====== Brano selezionato ======

Un dicembre di qualche anno fa (o forse di più).
Vivevo ancora nella mia vecchia casa, quella in cui stavamo io ed i miei genitori prima del divorzio.
Avevamo un salone, chiamato “salone giallo” perché i divani erano rivestiti con una stoffa finemente decorata, proprio sui quei toni.
Non usavamo quasi mai il salone giallo. Fatta eccezione per la sera della vigilia di Natale, ma solo al momento di spacchettare i regali.
In fondo alla stanza, una grande vetrata dava sul giardino. Qui ogni anno, allestivamo il nostro enorme albero sulle note del cd natalizio ricevuto in regalo assieme a qualche rivista.
Tutto era magico: le lucine sull’albero, i re magi che ogni giorno avanzavano verso la capanna, nel presepe realizzato a mano da mamma. I regali anonimi, impacchettati con carta raffigurante Babbo Natale, che avevano tutta l’aria di arrivare dal Polo Nord.
Poi, la notte della vigilia, mentre tutti erano di là, seduti attorno al tavolo rotondo, io sgattaiolavo via.

======

**Compiti da svolgere**
**a)** Riporti il passo del ricordo natalizio che si apre con le parole contenenti "Vivevo ancora nella" e si chiude con "a qualche rivista.".
**b)** Traduca in inglese la seguente frase del ricordo natalizio: «In fondo alla stanza, una grande vetrata dava sul giardino.»
**c)** Elenchi le cose che, secondo il ricordo natalizio, rendevano tutto magico.

====== Estratto dei dati ======

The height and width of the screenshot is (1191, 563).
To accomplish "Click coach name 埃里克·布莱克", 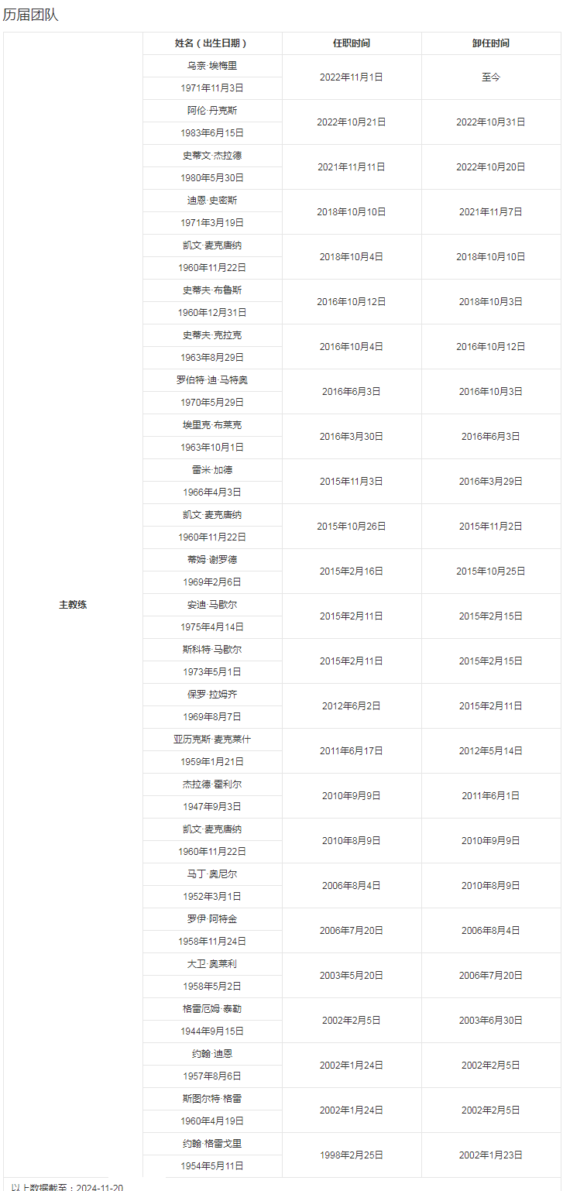I will pos(212,425).
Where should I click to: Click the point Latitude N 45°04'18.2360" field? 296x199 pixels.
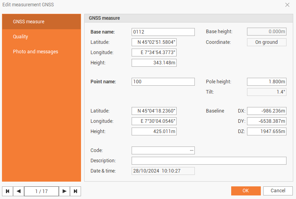tap(154, 111)
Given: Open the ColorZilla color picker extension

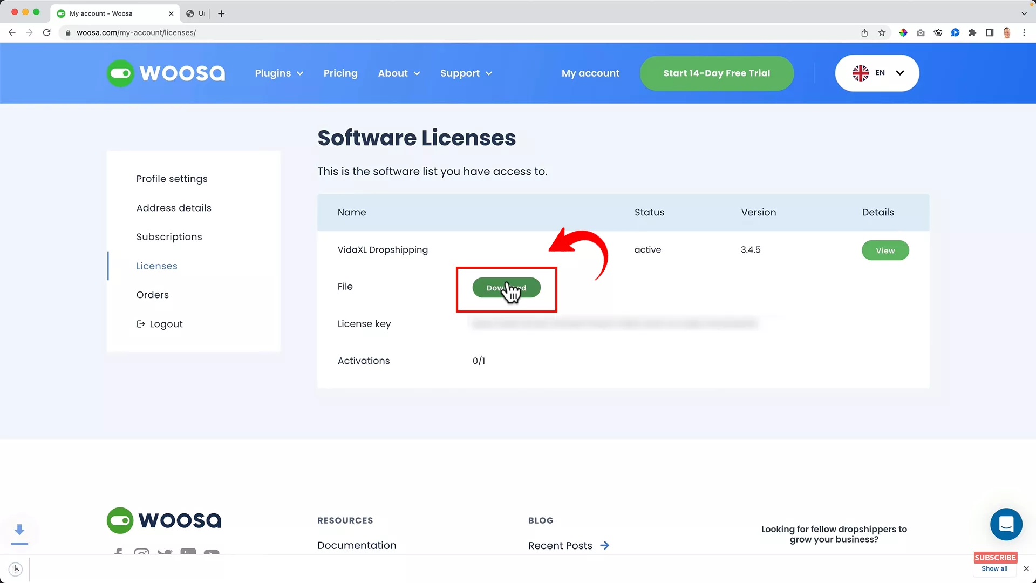Looking at the screenshot, I should [x=903, y=32].
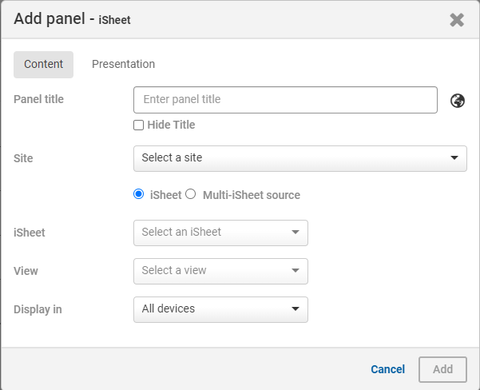Click the Site dropdown caret arrow

[x=454, y=158]
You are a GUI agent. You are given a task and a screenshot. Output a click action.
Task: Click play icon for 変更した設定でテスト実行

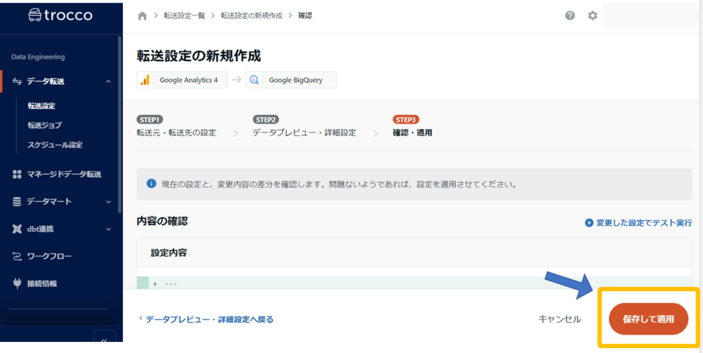pyautogui.click(x=588, y=223)
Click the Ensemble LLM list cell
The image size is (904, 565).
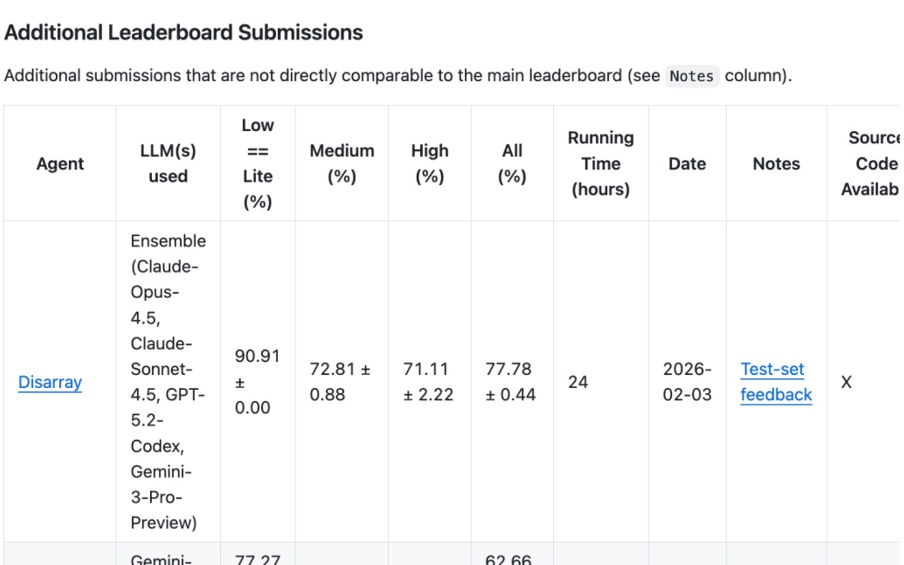click(x=168, y=382)
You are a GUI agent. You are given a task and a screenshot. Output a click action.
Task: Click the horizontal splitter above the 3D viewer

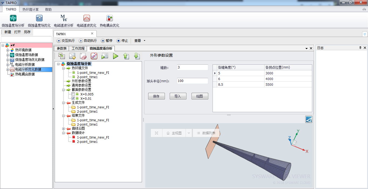(229, 115)
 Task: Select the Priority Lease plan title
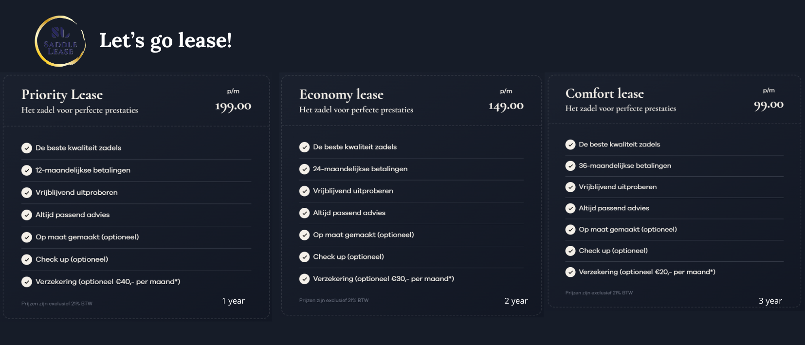62,94
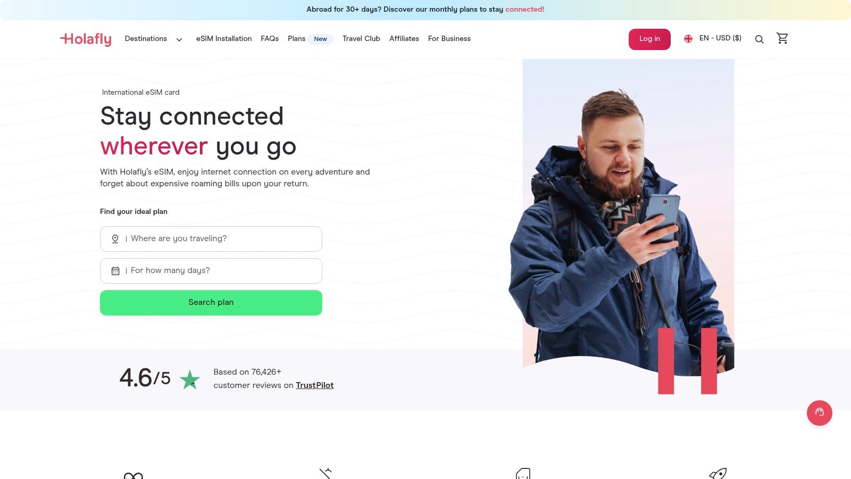851x479 pixels.
Task: Open the support chat headset bubble
Action: (820, 413)
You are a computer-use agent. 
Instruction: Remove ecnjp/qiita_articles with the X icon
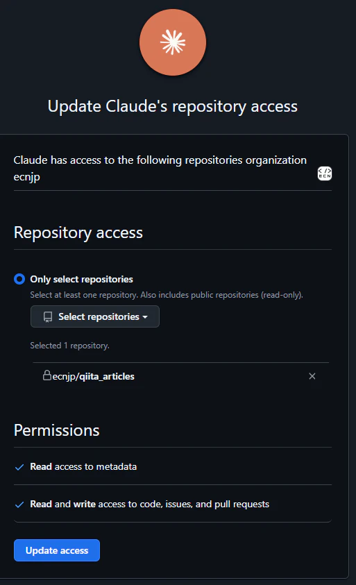click(312, 376)
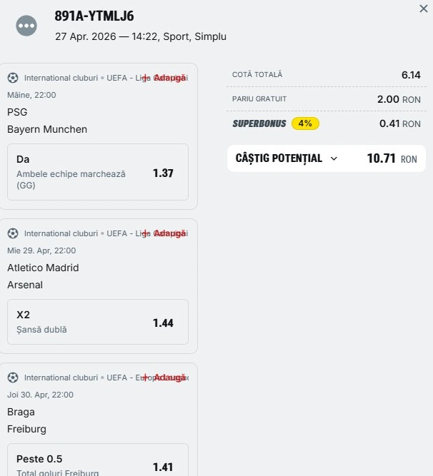433x476 pixels.
Task: Select the Da 1.37 odds selection
Action: point(98,172)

======

**Risposte fornite**
**a)**
Vivevo ancora nella mia vecchia casa, quella in cui stavamo io ed i miei genitori prima del divorzio.
Avevamo un salone, chiamato “salone giallo” perché i divani erano rivestiti con una stoffa finemente decorata, proprio sui quei toni.
Non usavamo quasi mai il salone giallo. Fatta eccezione per la sera della vigilia di Natale, ma solo al momento di spacchettare i regali.
In fondo alla stanza, una grande vetrata dava sul giardino. Qui ogni anno, allestivamo il nostro enorme albero sulle note del cd natalizio ricevuto in regalo assieme a qualche rivista.

**b)** At the far end of the room, a large glass window looked out onto the garden.

**c)**
- Le lucine sull'albero
- I re magi che ogni giorno avanzavano verso la capanna, nel presepe realizzato a mano da mamma
- I regali anonimi, impacchettati con carta raffigurante Babbo Natale